|The logos of JGC Corp are seen at its headquarters in Yokohama, south of Tokyo, January 21, 2013. The hostage death toll from a four-day siege at an Algerian gas plant deep in the Sahara has risen to almost 60. Photo by Kim Kyung-Hoon, Reuters
TOKYO - North African countries have been a magnet for western and Japanese businesses thanks to their gas and oil deposits, proximity to the European market, and the potential of their own internal markets driven by young, growing populations.
Some firms, however, are reevaluating business opportunities there because of geopolitical risks, highlighted by the deadly hostage crisis in Algeria involving dozens of foreigners, including several Japanese.
Political instability and civil strife since the Arab Spring movement for democracy that originated in the region in 2011 have forced a number of Japanese companies to shut down factories, or pull out altogether.
"The situation in Egypt is still unstable. We are considering selling our concessions," said an executive of the holding company of Arabian Oil Co. at a news conference in December, effectively admitting that the Japanese company is withdrawing from petroleum resources development in the country.
A pioneer in oil development, Arabian Oil has been hit by sluggish business since losing its stake in projects in Saudi Arabia and other countries in the 2000s.
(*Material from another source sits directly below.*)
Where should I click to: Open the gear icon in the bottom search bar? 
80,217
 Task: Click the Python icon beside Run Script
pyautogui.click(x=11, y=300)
It also hit a snag in an oil field development in the Gulf of Suez in Egypt which it had been undertaking since 2005.
The Egyptians ousted former President Hosni Mubarak in February 2011 and elected Islamist Mohamed Morsi as president in June 2012.
But even after the transfer of power, the country has been marred by sporadic demonstrations and civil unrest.
"It has become difficult to start production due to political and economic turmoil," an official with the company said.
North African countries such as Libya and Algeria have rich deposits of natural resources in their desert regions. With high proportions of young workers, they have attracted a growing number of western companies seeking to establish production bases to supply European markets since the early 2000s.
Economies in the Middle East and North Africa grew over 5 percent in inflation-adjusted terms from a year earlier level between 2003 and 2008, according to the Japanese government's 2010 white paper on trade.
Japanese businesses have been undertaking major projects in Algeria since around 2006 such as construction of highways and liquefied natural gas plants, according to the Japan External Trade Organization (JETRO).
Unlike China, a market fairly well tapped by Japanese companies and close to Japan, African countries "are rich in natural resources and have potential for growth as a market," said an official of a trading house.
But given political instability and long distances from Japan, even big businesses need careful deliberations in deciding whether to extend into Africa.
In January 2011, Tunisians, frustrated by high unemployment and authoritarian rule, took to the streets and toppled the government of President Zine El Abidine Ben Ali.
It set off a series of intensified strikes and riots. Yazaki Corp. had been manufacturing wire harnesses for cars in Gafsa in the central part of the country. In late November that year, it suspended the factory. Yazaki said production resumed around the summer of 2012.
In Libya, Sekisui Chemical Co. had been proceeding with a plan to design and build a factory for resin water pipes and other products since 2009. After civil strife between the Muammar Gaddafi government and rebels in 2011, the Japanese company decided to pull out.
Inpex Corp., a Japanese oil development company, was also searching for oil deposits in a field in which it held concessions in western Libya but also discontinued the work after the conflict.
Though stung by the latest hostage drama, Algeria had long been seen as a relatively stable country, though some expressed concern about an influx of militants from Libya after the strife there.
JGC Corp., which has seen some of its staff killed in the hostage crisis, has been designing and building various plants in the Middle East, Southeast Asia and Africa. In the year ended March 2012, African projects generated 44.3 billion yen in revenue, accounting for 8 percent of its consolidated sales.
In Algeria, besides the In Amenas plant, where the hostage standoff took place, JGC has also received an order to build a crude oil treatment plant in another location.
Shohei Nishimura, a senior researcher with Japan Oil, Gas and Metals National Corp., said, "Plants built by JGC and other Japanese companies enjoy a good reputation for quality and Japan's presence is felt" in Algeria. JGC's move into Algeria "was a logical choice."
Algeria boasts North Africa's largest natural gas reserves including shale gas, which has been drawing renewed attention as a new source of energy.
Nishimura noted the need for strengthening ties between Japan and Algeria, saying, "Gas imports from Algeria could increase to Japan, where demand for (non-nuclear) energy sources is growing after most nuclear power plants have been shut down" in the country following the Fukushima nuclear crisis of 2011.
While there may be business opportunities there, assessing political risks in the region remains a challenge. "The situation in North Africa often changes abruptly," said an official at the Foreign Ministry in charge of overseas travel information.
The ministry began advising evacuation from Algeria late last year, while warning about the threat near its regions on the border with Mali. It cited possible acts of terrorism as a result of an influx of militants and anticipated even a major operation by security forces.
The hostage crisis came half a month later.